Reason/Why: Missing net.bridge.bridge-nf-call-iptables setting. Kubernetes’ iptables mode running kube-proxy component uses Linux bridges to route Service traffic. Having net.bridge.bridge-nf-call-iptables set to 0 prevents bridge traffic from being routed through iptables. This causes confusion in routing from Service ClusterIP to pod IPs. Kube-proxy usually gives the following warning in this case: “Missing br-netfilter module or unset sysctl br-nf-call-iptables…”

Solution: You need to enable Service routing by fixing the sysctl setting. Must Be Applied on All Kubernetes Nodes.

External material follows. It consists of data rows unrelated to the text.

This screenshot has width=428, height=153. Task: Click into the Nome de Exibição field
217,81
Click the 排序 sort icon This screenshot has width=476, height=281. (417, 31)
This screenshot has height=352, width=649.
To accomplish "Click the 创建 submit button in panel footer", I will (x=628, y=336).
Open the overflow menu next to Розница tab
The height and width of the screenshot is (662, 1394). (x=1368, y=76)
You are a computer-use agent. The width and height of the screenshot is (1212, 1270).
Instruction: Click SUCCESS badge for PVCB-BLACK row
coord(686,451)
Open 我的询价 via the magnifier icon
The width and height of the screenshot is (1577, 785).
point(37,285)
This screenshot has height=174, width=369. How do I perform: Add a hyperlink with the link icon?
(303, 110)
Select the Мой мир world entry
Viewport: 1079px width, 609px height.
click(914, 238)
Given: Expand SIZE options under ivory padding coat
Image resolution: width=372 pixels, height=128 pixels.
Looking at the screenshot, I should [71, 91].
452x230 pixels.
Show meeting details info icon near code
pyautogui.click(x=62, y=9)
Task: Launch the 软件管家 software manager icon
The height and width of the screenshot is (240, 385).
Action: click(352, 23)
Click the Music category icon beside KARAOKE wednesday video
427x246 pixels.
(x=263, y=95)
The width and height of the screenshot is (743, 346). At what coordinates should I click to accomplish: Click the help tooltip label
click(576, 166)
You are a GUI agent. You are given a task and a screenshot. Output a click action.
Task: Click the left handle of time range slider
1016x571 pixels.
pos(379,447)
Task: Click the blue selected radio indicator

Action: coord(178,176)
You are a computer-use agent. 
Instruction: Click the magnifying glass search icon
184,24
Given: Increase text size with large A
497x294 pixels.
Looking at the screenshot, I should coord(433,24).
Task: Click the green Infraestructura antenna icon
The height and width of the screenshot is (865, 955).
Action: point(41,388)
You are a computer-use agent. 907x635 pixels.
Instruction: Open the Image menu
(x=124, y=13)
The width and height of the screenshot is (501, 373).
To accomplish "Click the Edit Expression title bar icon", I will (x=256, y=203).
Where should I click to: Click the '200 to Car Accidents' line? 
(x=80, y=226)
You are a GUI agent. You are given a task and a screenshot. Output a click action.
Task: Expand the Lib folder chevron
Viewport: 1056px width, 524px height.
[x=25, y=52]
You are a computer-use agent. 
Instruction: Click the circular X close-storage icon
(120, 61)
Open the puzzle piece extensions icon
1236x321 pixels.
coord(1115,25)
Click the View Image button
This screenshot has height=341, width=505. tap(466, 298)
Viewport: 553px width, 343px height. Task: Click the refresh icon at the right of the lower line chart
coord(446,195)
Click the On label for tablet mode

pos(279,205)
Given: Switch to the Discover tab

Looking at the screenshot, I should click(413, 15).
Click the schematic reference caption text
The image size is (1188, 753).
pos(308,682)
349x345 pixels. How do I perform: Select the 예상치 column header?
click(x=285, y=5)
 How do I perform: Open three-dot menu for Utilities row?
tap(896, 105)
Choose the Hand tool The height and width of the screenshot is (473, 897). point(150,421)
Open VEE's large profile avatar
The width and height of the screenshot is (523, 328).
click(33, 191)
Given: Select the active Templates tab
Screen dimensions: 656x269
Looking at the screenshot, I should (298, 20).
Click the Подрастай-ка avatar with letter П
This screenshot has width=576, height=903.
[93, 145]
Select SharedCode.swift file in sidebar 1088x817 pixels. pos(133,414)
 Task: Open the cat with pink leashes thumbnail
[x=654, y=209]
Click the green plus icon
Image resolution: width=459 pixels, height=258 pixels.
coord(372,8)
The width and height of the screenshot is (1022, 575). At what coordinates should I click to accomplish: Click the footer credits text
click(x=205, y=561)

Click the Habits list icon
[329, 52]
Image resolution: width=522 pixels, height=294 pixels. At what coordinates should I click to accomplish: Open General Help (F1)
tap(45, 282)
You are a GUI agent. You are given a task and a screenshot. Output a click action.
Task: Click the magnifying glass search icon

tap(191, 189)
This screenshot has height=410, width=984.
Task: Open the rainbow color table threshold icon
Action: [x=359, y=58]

1) Adding Setting to Configuration File (or Checking): Make sure the following setting is set to 1. You can open the configuration file with the following command:

sudo vi /etc/sysctl.d/k8s.conf

Add the following line to the file (or edit it to 1 if it exists):

net.bridge.bridge-nf-call-iptables = 1

2) Loading Settings Immediately: Run the following command to load changes in the file to the system:

sudo sysctl --system

3) Verifying Settings: Use the following command to verify configuration:

sudo sysctl net.bridge.bridge-nf-call-iptables

Output should return 1.

4) Restarting Kube-proxy: Restart the pod with the following command so kube-proxy can receive new settings:

kubectl delete pod -n kube-system -l k8s-app=kube-proxy

When these steps are applied, timeout issues occurring in connections from Manager Pod to Worker Pod via ClusterIP will be resolved.